(Data for pointing at text and elements)
● ● ● ● ●

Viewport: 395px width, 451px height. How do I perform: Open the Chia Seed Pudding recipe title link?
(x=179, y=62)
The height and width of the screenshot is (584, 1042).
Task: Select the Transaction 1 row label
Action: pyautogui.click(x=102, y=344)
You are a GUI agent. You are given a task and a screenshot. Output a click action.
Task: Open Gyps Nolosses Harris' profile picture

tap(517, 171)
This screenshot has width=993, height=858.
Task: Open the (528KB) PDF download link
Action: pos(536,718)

● ● ● ● ●

Objective: Render every line of the data above as a JSON list of strings, one string per line, leaving out blank lines.

Task solution:
[
  "Viewport: 395px width, 451px height. How do I perform: Open the Chia Seed Pudding recipe title link?",
  "(x=179, y=62)",
  "The height and width of the screenshot is (584, 1042).",
  "Task: Select the Transaction 1 row label",
  "Action: pyautogui.click(x=102, y=344)",
  "You are a GUI agent. You are given a task and a screenshot. Output a click action.",
  "Task: Open Gyps Nolosses Harris' profile picture",
  "tap(517, 171)",
  "This screenshot has width=993, height=858.",
  "Task: Open the (528KB) PDF download link",
  "Action: pos(536,718)"
]